__TEXTO DO DOCUMENTO__
▼▼▼

A meu ver, trata-se de uma grande coragem a decisão do Chefe de Estado em decretar, na presente conjuntura, o Estado de Emergência em Cabo verde.
Escutei atenta e cuidadosamente a tão esperada declaração do Chefe de Estado à Nação. Infelizmente, o teor da mensagem não me convenceu da real necessidade de ter tomado uma medida de tamanha dimensão e de consequências imprevisíveis.
Analisando cuidadosamente o contexto epidemiológico mundial, o risco de propagação do COVI-19 em Cabo Verde é insignificante. Num universo de 500 mil habitantes, as estatísticas apontam para quatro casos positivos “importados” e um caso de contágio local, entre um casal. Isto indica que a propagação viral é mínima, e pode ser neutralizada facilmente com as medidas sanitárias tomadas pelo Governo.
A própria estrutura geográfica e demográfica do país tem vindo a dificultar a disseminação do viros.
Nove Ilhas habitadas, um sistema nacional de saúde pública até certo ponto descentralizada – 2 hospitais centrais, 3 hospitais regionais, dezenas de centro de saúde e uma rede de agentes sanitários espalhados pelo país - é mais do que suficiente para controlar a epidemia, desde que cada um fizer responsavelmente o seu trabalho, incluindo o cidadão comum que, pelos vistos, tem vindo a contribuir.

▲▲▲

__DADOS FORNECIDOS__

▼▼▼

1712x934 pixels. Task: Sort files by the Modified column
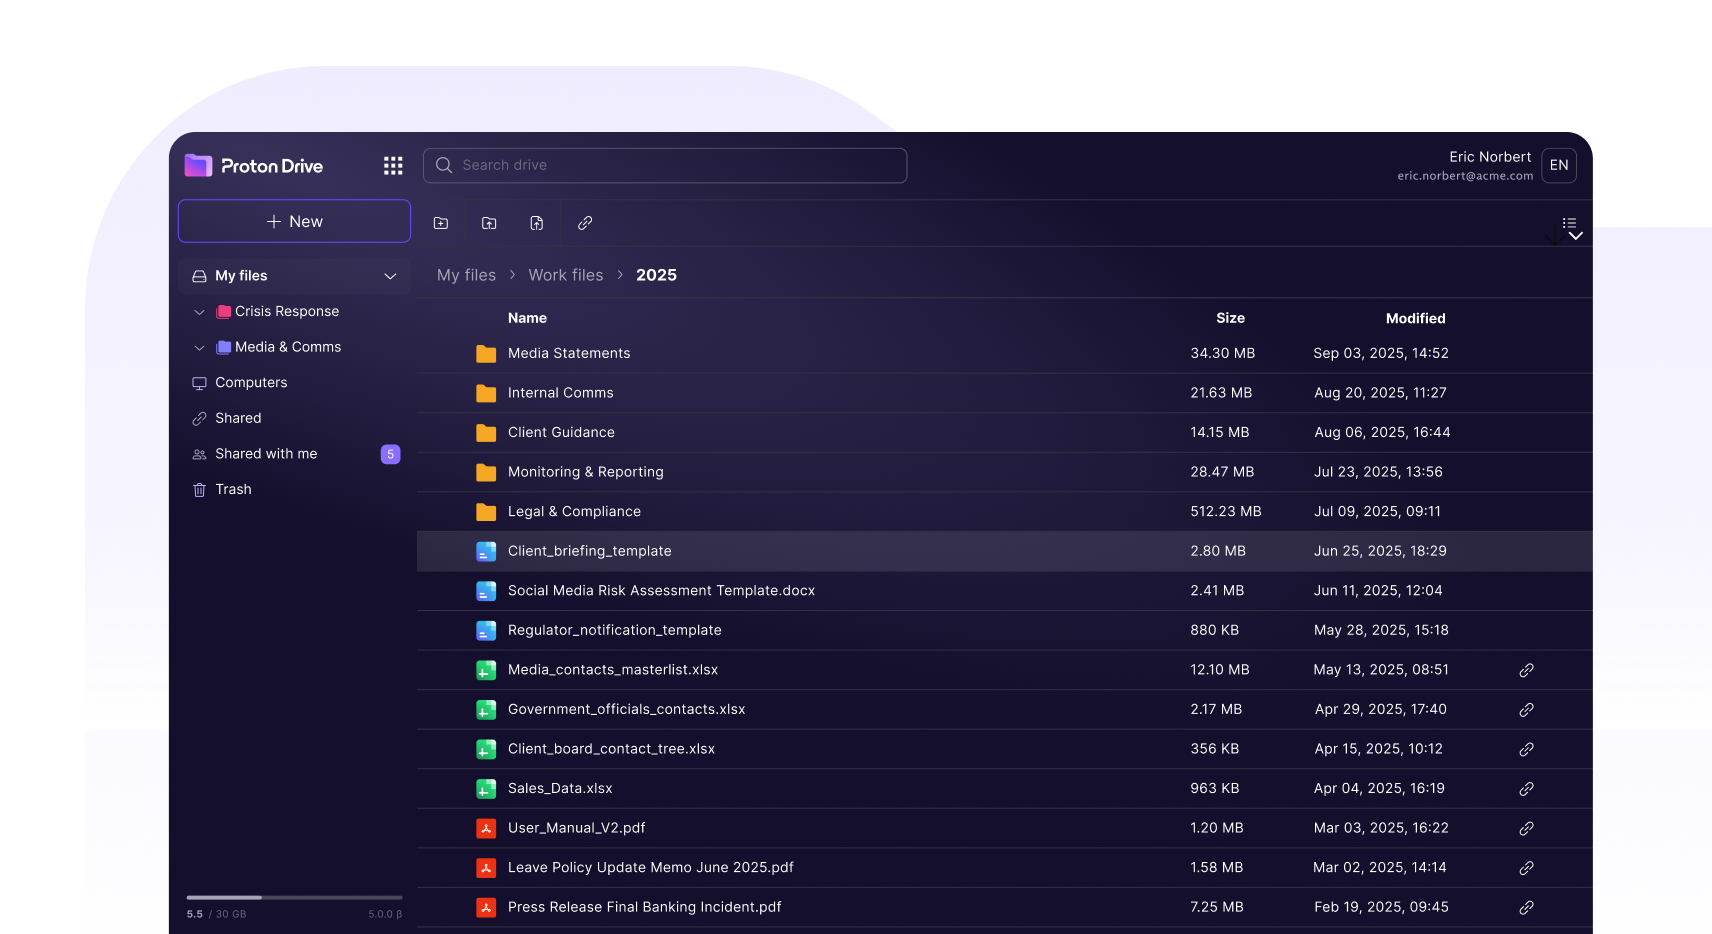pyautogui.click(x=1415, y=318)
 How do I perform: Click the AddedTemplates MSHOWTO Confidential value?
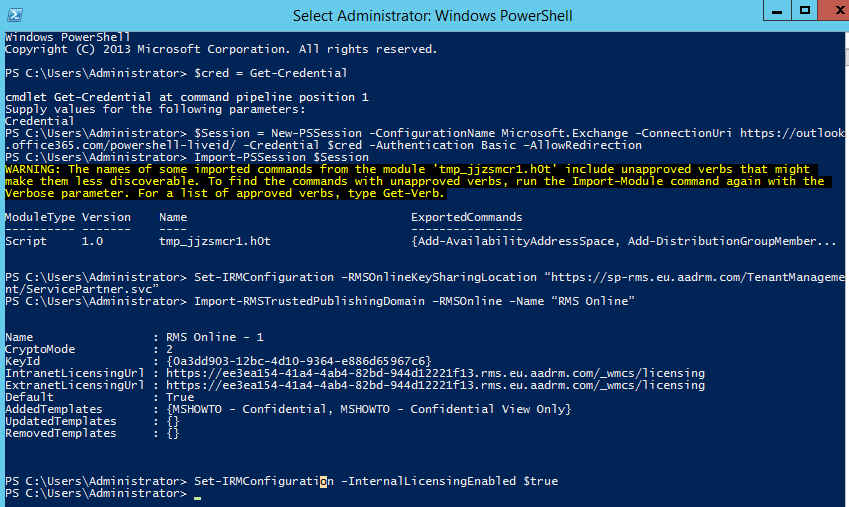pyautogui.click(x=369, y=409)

▲▲▲
▼▼▼

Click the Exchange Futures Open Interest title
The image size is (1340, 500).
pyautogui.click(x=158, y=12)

▲▲▲
▼▼▼

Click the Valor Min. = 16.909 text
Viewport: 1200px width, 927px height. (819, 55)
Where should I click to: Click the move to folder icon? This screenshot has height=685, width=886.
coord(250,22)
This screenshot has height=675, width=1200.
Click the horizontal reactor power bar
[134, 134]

▲▲▲

__ENUNCIADO__
Responda às perguntas abaixo com base no texto sobre o Estado de Emergência em Cabo Verde.
(a) Quantos habitantes o texto atribui a Cabo Verde?
(b) Quantas ilhas habitadas o país tem, segundo o texto?
(c) Quantos hospitais centrais e quantos hospitais regionais são mencionados?

__RESPOSTA DO EXERCÍCIO__
(a) 500 mil habitantes.
(b) Nove ilhas habitadas.
(c) Dois hospitais centrais e três hospitais regionais.